In 2010 and 2011, maternal health campaigners gave ourselves a pat on the back for putting maternal health on the global agenda, and generating over $70 billion in new commitments to improve maternal and newborn health. This was no small accomplishment; for decades, maternal health was a largely invisible global scandal.

But what does this all mean if politicians and local leaders don’t know about these promises?

Joseph Mbilinyi has committed to pushing the government of Tanzania to deliver on their commitments.

In a recent meeting with Joseph Mbilinyi (aka Sugu), a Member of Parliament in Tanzania, a tireless campaigner for health equality, and a leading rap artist, he told the White Ribbon Alliance (WRA) that he was shocked to learn that 26 women die every day in pregnancy or childbirth in his country.  

If Members of Parliament are unaware of the commitments that their heads of state have made in global forums, and if they are unaware of the reality for pregnant women and mothers in their constituency, then who will make it a priority to ensure that governments are upholding their commitments to maternal health?

We, as a civil society, and as change makers against this global injustice, must take a stand and work with our elected representatives and local leaders.
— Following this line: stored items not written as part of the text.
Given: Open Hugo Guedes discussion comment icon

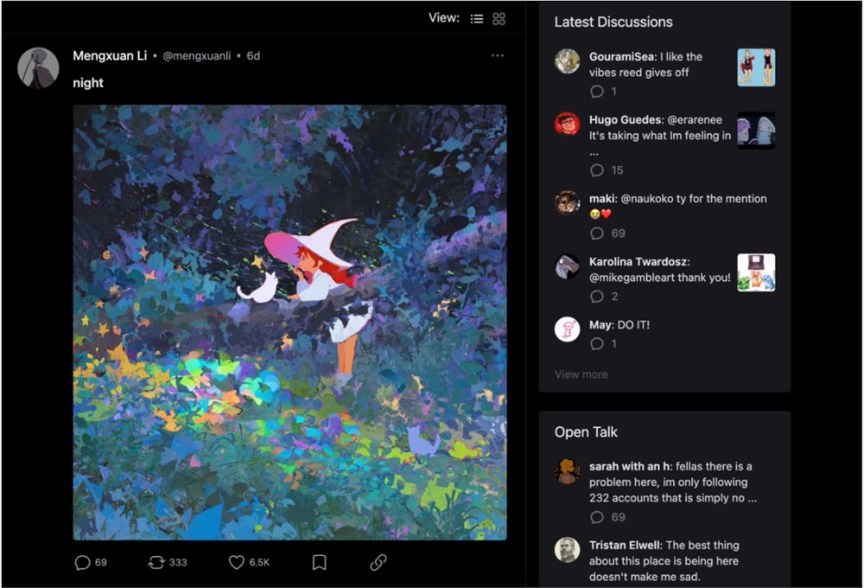Looking at the screenshot, I should (x=597, y=169).
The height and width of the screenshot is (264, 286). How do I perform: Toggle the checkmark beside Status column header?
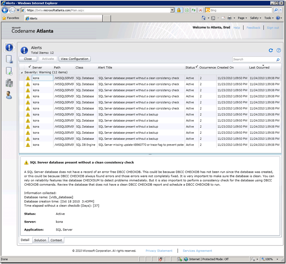[197, 67]
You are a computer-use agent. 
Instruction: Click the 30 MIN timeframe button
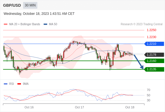click(30, 5)
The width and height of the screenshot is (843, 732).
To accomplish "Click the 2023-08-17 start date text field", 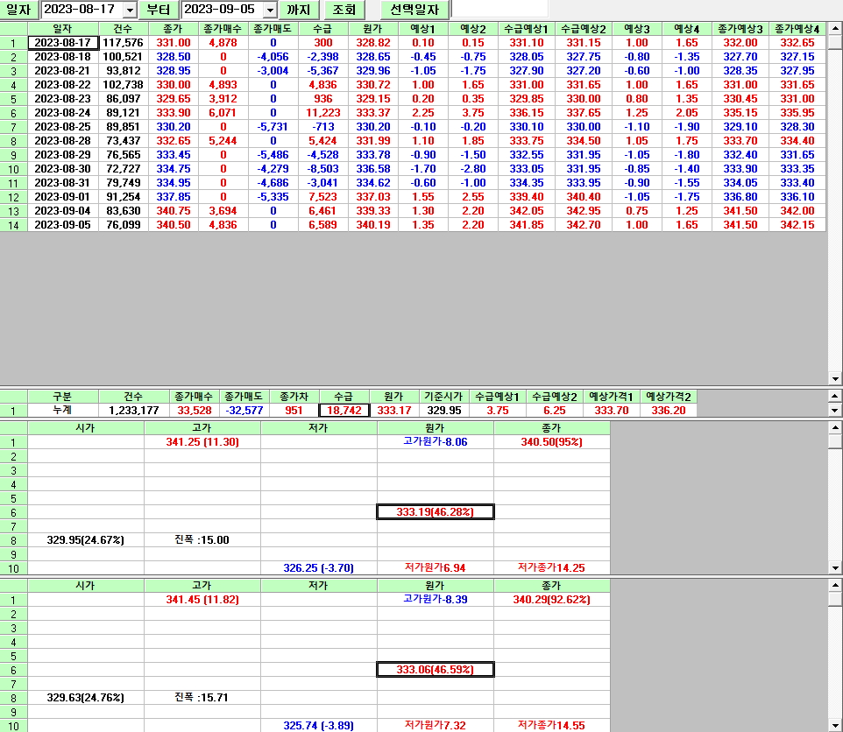I will coord(81,10).
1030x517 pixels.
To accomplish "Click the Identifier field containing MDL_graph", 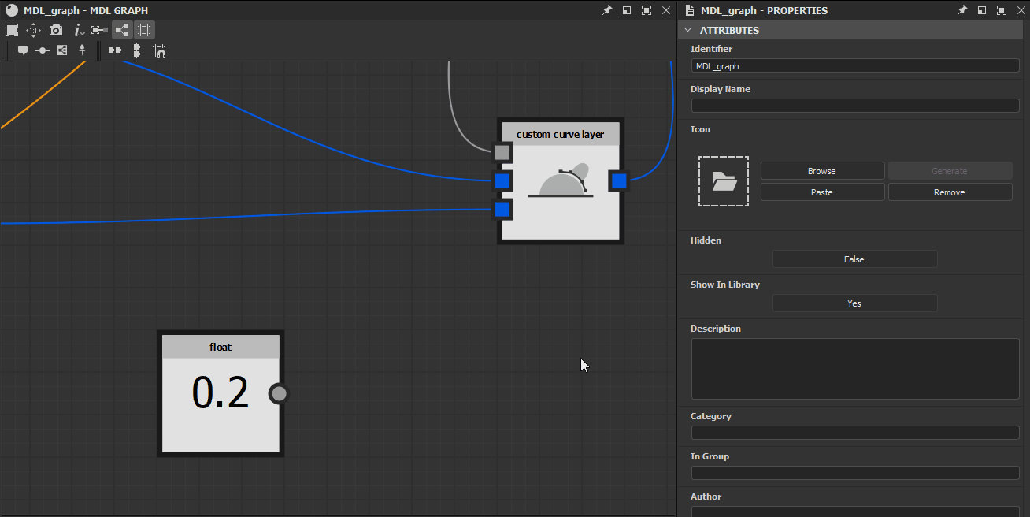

In Sri Lanka, for example, maternal deaths decreased dramatically when the government prioritized that pregnant women receive skilled care. But it was political will that made a difference—as was the case in Rwanda, Thailand, and Honduras.

Kabale members sent a petition to their politician requesting that health workers who had been employed be put on the payroll. The politician engaged with the Ministry of Finance and within one month of the petition, there were 30 percent more midwives on the payroll.

Whether done as an individual or as a group, speaking out plays a vital role in making change. In Uganda last year, the membership in Kabale district worked with the District Health Officer, the local politicians, and the Ministry of Finance to increase the numbers of midwives by 30 percent. This was achieved by simply pushing the right people at the right time, in the right direction.

Local leaders are just as important to engage as politicians.  

When WRA members in Zambia discussed maternal health with Chief Mumena, a local leader in the country, he decided that no more women would die from pregnancy in his village. Chief Mumena made provisions for every pregnant woman to have dedicated health care, and not one woman in his village has died during pregnancy or childbirth since.

Chief Mumena meets with First Lady of Zambia Mrs. Banda.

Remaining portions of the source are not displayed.